# the girl who/whom I saw



## domingoolivares

Buenas,

En los siguientes ejemplos me gustaría saber si es intercambiable el "whom" por el "who" y si signifaría lo mismo?

- She is the girl *whom/who* I saw at the party last night
- The woman *whom/who* you saw yesterday is my teacher
- The boy *whom/who* the policemen rescued from the boat was terrified

Gracias,


----------



## Vicario

domingoolivares said:


> Buenas,
> 
> En los siguientes ejemplos me gustaría saber si es intercambiable el "whom" por el "who" y si signifaría lo mismo?
> 
> - She is the girl *whom/who* I saw at the party last night
> - The woman *whom/who* you saw yesterday is my teacher
> - The boy *whom/who* the policemen rescued from the boat was terrified
> 
> Gracias,



Si quieres hablar bien y dar una buena impresión en Inglaterra, usarías 'whom' en tus frases.  Son complementos directos del verbo (the policeman rescued the boy etc.).  Es una lástima que 'whom' desaparezca poco a poco de la lengua hablada y que casi todo el mundo diría 'who'.  Pero 'whom' es correcto.


----------



## Borges

You use _who_ when you are referring to the subject of a clause and _whom_ when you are referring to the object of a clause. She is the girl who ...
The woman whom you saw ...
The boy whom the policeman rescued....


----------



## Borges

Vicario, I think the first one is who not whom.   I'll just say that for native speakers these are VERY often gotten wrong.  Unfortunately, I can't exclude myself from the 
error prone*.   *


----------



## domingoolivares

Pero entonces, como aclaración ¿estarían bien expresadas las tres frases con "who"?


----------



## Vicario

domingoolivares said:


> Pero entonces, como aclaración ¿estarían bien expresadas las tres frases con "who"?


----------



## Vicario

No.  Si quieres hablar/escribir bien, usa 'whom'.


----------



## Borges

domingoolivares said:


> Pero entonces, como aclaración ¿estarían bien expresadas las tres frases con "who"?

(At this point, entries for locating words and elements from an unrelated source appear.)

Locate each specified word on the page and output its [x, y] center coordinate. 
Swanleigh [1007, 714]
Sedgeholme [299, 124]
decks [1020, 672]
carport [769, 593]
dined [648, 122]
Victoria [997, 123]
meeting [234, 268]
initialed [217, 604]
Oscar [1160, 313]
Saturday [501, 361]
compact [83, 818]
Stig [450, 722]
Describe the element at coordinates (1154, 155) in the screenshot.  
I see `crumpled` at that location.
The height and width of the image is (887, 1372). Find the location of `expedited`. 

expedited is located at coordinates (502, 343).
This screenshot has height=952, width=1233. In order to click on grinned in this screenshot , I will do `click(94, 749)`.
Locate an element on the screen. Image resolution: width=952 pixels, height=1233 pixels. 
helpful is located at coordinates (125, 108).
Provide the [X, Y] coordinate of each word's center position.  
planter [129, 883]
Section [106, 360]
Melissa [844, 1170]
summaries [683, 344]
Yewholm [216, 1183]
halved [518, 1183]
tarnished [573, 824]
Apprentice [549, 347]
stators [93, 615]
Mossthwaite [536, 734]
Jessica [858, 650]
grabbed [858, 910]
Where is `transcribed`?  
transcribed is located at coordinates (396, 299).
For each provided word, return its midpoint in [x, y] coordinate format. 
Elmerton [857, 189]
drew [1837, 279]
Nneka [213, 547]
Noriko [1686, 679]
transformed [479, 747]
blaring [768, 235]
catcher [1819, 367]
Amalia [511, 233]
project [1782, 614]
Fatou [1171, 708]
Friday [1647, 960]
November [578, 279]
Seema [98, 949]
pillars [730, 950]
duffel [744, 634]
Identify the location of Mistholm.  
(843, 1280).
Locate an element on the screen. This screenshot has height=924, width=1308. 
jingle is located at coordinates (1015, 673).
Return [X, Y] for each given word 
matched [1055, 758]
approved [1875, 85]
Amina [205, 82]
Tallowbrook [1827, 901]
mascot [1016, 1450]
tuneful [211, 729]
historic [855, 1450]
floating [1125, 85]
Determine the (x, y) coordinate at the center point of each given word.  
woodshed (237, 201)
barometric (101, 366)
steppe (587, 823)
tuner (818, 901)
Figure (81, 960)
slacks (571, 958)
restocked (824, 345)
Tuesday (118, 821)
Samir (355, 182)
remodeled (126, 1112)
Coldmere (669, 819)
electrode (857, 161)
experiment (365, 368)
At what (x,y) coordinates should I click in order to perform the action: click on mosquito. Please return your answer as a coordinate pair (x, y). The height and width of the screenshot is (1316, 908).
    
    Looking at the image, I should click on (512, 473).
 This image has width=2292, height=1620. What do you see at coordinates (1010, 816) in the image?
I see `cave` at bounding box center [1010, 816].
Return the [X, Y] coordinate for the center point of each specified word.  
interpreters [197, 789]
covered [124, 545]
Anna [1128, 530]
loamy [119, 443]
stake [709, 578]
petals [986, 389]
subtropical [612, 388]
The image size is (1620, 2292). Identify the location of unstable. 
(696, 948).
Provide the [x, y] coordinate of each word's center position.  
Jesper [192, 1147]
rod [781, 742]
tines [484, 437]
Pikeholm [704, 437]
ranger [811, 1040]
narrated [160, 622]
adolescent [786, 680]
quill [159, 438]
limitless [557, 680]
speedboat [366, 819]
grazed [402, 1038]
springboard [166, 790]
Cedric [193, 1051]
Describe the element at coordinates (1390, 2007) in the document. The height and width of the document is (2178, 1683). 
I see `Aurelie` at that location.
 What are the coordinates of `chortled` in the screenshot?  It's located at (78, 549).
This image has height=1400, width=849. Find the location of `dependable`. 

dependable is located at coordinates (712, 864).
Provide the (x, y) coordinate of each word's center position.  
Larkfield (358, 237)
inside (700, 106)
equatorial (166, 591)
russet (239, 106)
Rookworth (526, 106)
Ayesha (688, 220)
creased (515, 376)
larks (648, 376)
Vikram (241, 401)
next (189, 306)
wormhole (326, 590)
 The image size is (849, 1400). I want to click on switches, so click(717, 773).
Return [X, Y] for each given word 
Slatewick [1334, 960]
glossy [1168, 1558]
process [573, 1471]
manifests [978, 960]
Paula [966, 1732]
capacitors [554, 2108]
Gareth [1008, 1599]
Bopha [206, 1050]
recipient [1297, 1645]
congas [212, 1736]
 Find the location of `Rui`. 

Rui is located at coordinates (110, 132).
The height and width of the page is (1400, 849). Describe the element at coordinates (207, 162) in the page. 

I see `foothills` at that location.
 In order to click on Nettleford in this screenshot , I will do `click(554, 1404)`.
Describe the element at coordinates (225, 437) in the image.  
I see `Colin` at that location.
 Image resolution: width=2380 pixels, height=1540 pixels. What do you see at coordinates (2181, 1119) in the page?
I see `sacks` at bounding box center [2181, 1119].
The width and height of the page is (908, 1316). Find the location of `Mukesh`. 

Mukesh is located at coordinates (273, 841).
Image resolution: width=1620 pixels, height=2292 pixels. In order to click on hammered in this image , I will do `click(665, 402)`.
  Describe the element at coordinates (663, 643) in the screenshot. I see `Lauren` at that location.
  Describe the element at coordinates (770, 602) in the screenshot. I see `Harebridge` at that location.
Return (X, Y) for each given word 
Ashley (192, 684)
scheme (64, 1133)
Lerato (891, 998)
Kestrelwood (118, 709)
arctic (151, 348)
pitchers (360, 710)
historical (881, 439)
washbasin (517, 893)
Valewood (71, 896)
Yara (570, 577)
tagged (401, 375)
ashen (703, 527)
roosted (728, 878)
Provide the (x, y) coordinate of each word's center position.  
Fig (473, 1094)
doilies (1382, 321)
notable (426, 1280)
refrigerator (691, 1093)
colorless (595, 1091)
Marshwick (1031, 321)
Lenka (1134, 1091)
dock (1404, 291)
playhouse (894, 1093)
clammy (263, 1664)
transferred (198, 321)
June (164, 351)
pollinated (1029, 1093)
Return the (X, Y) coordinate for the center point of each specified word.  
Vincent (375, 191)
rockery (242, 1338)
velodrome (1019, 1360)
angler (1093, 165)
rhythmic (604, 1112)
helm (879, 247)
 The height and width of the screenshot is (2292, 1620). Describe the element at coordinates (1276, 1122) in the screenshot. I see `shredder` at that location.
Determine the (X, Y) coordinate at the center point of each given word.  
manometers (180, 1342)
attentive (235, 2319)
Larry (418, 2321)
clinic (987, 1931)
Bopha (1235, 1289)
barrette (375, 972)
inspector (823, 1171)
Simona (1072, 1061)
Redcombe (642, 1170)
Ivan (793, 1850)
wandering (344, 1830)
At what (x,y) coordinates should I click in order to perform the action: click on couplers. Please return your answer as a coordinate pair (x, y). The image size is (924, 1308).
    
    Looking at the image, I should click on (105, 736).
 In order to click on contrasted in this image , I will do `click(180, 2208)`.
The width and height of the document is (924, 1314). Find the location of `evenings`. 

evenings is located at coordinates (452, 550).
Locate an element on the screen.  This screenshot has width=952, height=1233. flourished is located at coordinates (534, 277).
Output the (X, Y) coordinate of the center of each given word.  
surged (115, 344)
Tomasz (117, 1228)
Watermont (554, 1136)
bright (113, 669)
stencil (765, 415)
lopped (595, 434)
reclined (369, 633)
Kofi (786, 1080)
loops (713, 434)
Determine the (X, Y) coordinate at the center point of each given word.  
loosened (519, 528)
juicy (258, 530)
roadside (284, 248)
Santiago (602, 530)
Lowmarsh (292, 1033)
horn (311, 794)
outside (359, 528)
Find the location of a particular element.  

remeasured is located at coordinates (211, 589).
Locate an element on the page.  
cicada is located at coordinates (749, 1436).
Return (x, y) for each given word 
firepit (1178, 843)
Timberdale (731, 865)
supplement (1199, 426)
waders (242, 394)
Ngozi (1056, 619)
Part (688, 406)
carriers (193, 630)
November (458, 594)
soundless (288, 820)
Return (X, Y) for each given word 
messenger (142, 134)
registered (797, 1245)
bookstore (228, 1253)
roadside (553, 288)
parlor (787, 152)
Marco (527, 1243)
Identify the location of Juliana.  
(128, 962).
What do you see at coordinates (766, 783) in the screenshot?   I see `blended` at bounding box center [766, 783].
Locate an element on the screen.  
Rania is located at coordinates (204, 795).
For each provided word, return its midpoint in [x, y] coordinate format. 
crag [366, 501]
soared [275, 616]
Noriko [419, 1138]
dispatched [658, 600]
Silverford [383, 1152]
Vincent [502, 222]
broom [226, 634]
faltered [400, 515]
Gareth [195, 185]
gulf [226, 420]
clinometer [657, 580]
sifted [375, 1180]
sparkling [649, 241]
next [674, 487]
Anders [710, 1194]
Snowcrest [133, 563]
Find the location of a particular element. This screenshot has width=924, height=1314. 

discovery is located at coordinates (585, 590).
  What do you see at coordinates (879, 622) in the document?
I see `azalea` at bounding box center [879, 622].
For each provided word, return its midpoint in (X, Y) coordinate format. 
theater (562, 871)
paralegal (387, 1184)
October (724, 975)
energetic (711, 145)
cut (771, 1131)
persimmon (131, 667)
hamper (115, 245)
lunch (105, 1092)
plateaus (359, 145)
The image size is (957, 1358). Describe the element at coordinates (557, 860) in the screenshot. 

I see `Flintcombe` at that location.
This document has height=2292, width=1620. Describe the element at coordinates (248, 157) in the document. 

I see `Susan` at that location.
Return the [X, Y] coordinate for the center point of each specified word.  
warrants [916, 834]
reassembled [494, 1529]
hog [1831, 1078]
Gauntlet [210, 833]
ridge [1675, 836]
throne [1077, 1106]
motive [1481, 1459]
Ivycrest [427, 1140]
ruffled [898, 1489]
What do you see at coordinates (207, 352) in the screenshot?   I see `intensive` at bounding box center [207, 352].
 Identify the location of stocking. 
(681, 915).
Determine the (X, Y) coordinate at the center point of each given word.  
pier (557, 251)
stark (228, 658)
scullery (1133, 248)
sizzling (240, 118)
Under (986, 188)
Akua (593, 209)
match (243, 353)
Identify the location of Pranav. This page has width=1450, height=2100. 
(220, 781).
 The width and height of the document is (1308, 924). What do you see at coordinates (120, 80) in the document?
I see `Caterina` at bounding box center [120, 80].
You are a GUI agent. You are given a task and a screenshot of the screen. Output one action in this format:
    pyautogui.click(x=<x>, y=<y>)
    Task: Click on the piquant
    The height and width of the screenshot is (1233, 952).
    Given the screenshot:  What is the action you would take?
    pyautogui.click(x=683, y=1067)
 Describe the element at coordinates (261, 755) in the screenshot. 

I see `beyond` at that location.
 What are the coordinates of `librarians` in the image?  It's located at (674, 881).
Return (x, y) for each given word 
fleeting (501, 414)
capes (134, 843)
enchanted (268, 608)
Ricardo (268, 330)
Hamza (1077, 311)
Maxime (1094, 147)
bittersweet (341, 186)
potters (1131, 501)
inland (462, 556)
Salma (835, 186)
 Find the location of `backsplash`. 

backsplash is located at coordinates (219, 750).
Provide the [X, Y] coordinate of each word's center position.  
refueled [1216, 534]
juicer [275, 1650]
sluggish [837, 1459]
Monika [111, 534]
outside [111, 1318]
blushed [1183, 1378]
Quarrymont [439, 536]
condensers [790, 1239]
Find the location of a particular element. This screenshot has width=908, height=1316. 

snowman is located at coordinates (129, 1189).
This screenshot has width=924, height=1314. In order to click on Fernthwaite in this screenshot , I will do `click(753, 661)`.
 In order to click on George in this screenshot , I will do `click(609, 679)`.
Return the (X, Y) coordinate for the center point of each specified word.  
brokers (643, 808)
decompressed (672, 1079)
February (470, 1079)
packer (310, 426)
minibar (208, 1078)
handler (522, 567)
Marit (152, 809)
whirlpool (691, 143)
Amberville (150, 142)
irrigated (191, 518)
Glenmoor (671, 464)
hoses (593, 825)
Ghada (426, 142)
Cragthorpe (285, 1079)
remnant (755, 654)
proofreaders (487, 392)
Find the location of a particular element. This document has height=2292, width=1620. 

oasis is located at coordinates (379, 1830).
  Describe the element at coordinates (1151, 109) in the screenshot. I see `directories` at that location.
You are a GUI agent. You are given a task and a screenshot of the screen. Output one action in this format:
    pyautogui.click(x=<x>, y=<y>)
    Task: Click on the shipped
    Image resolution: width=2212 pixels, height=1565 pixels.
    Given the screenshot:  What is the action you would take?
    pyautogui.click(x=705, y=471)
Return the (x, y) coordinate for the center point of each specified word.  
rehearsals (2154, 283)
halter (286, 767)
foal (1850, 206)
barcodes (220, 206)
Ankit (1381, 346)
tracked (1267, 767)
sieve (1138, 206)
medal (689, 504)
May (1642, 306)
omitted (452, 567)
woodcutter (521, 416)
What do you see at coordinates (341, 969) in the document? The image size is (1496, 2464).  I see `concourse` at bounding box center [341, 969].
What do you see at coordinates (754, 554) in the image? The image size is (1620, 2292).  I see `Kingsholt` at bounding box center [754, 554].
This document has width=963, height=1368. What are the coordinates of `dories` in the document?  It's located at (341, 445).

No.  I believe the last two require "whom".   I will say again however, that very few Americans would even notice in spoken speech if you say "who" in all three sentences.  Maybe more native speakers can chime in here but if you say "whom" in spoken speech it almost draws your attention and you think "Wow, they are speaking very grammatically."


----------



## Vicario

Borges said:


> No.  I believe the last two require "whom".   I will say again however, that very few Americans would even notice in spoken speech if you say "who" in all three sentences.  Maybe more native speakers can chime in here but if you say "whom" in spoken speech it almost draws your attention and you think "Wow, they are speaking very grammatically."


----------



## Vicario

No.  All three require 'whom'.  I thought you liked Downton Abbey over there!  It's that kind of context you might hear it in most, but it is correct, honestly.


----------



## St. Nick

If the relative clauses were non-restrictive, e.g., _'The boy, whom the police had rescued  from the boat, was terrified,'_ the use of _"whom"_ would be easier to digest.  But, because all three of the relative clauses are restrictive in your examples, the pronoun _"whom"_ ends up sounding clumsy. Employing the relative pronoun _"that"_ makes life a lot easier when the subject of the sentence plays both a subjective and an objective role within the same structure.


----------



## Borges

Vicario said:


> No.  All three require 'whom'.  I thought you liked Downton Abbey over there!  It's that kind of context you might hear it in most, but it is correct, honestly.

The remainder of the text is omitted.